He said Israel’s right to defend itself doesn’t absolve it of its obligations to comply with international humanitarian law.
“This bill is a message to the world that we will not sit by and watch a globalist ‘court’ interfere with Israel’s right to defend itself,” Rep. Brian Mast, R-Fla., a co-sponsor of the bill, said in a statement after the vote. “There are still six Americans held captive by Hamas in Gaza and we must support Israel in its fight to bring them home.”
Republicans were also outraged by the simultaneous request for indictments against Israeli officials and Hamas officials, saying the ICC is creating a false equivalency between the actions of Hamas, which the U.S. and much of the West designate as a terrorist group, and Israel.
But rather than focusing on whether the court is unfairly treating Israel as a party equally at fault as Hamas, the court is demonstrating “equivalency of victims,” said Gissou Nia, a human rights lawyer and director of the Atlantic Council’s Strategic Litigation Project, which focuses on atrocity prevention and accountability.
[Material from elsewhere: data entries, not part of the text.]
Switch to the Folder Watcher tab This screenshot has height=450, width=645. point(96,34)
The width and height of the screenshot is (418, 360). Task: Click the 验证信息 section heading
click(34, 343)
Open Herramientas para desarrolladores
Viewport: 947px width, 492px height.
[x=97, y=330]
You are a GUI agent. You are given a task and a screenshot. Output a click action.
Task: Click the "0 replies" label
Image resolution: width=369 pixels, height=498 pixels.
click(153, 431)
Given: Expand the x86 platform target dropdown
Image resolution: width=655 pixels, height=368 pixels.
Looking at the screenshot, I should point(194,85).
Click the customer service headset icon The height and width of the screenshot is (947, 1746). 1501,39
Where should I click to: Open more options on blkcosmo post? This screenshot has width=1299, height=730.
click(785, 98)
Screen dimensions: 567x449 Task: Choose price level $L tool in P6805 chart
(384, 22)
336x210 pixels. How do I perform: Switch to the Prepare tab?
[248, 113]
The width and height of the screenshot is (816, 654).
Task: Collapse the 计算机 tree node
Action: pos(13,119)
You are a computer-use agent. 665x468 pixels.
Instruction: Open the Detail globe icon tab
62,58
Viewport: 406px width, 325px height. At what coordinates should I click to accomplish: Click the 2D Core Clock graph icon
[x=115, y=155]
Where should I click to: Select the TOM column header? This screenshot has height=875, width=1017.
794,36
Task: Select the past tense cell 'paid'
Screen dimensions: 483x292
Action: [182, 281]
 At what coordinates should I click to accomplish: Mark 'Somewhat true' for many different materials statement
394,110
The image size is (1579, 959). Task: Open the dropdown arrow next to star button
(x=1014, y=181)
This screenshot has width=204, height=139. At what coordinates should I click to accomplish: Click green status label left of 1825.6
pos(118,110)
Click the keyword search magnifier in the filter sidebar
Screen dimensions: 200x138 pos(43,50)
Palestinian civilians killed in the war deserve as much justice as Israeli civilians killed in the war, she said.
The court decided that in order for this to be perceived as fair, there was no way that they could not issue indictments against both Hamas and Israeli individuals where the evidence shows that they have committed war crimes and crimes against humanity, Nia said in an interview. “The idea is that all victims are equal.”
An estimated 36,000 Palestinians have been killed in Gaza and over 500 Palestinians killed in the West Bank since October. Those totals don’t distinguish between Hamas-linked fighters and civilians. The Hamas Oct.7 attack killed roughly 1,200 people in Israel, most of whom were civilians.
Netanyahu has been invited to address a joint session of Congress though no date has yet been agreed to.
Senate Majority Leader Charles E. Schumer, D-N.Y., took part in the joint invitation from House and Senate leaders, raising questions over whether he might allow Senate floor action, including potential amendments, on the House bill as a show of support for Israel.
Schumer, the highest-ranking Jewish official in the U.S., in March urged Israel to hold new elections to elevate a different leader than Netanyahu, who he blamed as an obstacle to peace.